WORK TO COMPLETE – Please could you give again the lines from the one holding "The width and" through the final line of the data below, exactly, with no other lines?

BEGIN LISTED RECORDS

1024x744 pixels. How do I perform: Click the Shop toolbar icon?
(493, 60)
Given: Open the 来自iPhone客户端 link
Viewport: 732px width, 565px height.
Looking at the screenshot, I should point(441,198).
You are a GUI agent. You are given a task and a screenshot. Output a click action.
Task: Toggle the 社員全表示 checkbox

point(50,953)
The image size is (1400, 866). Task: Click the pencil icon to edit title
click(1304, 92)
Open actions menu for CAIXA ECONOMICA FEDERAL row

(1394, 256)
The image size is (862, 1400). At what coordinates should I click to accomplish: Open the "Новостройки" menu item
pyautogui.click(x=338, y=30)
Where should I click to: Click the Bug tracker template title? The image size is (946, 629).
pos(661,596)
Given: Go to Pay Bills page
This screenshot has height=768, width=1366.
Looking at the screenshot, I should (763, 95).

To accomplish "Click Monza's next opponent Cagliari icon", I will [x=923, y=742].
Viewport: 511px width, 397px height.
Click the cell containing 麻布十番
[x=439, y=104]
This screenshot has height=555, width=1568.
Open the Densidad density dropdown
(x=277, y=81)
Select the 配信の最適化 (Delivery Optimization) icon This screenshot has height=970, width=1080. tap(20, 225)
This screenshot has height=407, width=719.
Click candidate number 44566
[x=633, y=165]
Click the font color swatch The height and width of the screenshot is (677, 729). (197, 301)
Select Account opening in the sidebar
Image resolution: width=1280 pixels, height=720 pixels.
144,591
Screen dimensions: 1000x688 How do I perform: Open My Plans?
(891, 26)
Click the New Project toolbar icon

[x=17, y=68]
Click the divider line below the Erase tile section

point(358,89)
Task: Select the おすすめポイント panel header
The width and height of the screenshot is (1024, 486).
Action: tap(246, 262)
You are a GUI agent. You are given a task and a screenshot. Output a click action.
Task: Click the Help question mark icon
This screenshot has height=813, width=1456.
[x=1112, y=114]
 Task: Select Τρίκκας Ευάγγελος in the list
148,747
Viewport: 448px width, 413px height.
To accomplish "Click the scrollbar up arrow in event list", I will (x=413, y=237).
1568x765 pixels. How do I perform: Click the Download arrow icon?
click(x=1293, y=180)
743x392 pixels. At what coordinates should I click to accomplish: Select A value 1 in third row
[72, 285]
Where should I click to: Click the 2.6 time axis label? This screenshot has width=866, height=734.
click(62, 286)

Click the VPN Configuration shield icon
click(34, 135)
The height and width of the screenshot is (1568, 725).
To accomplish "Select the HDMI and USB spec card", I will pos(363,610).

END LISTED RECORDS

ANSWER –
The width and height of the screenshot is (1024, 486).
Action: tap(246, 262)
You are a GUI agent. You are given a task and a screenshot. Output a click action.
Task: Click the Help question mark icon
This screenshot has height=813, width=1456.
[x=1112, y=114]
 Task: Select Τρίκκας Ευάγγελος in the list
148,747
Viewport: 448px width, 413px height.
To accomplish "Click the scrollbar up arrow in event list", I will (x=413, y=237).
1568x765 pixels. How do I perform: Click the Download arrow icon?
click(x=1293, y=180)
743x392 pixels. At what coordinates should I click to accomplish: Select A value 1 in third row
[72, 285]
Where should I click to: Click the 2.6 time axis label? This screenshot has width=866, height=734.
click(62, 286)

Click the VPN Configuration shield icon
click(34, 135)
The height and width of the screenshot is (1568, 725).
To accomplish "Select the HDMI and USB spec card", I will pos(363,610).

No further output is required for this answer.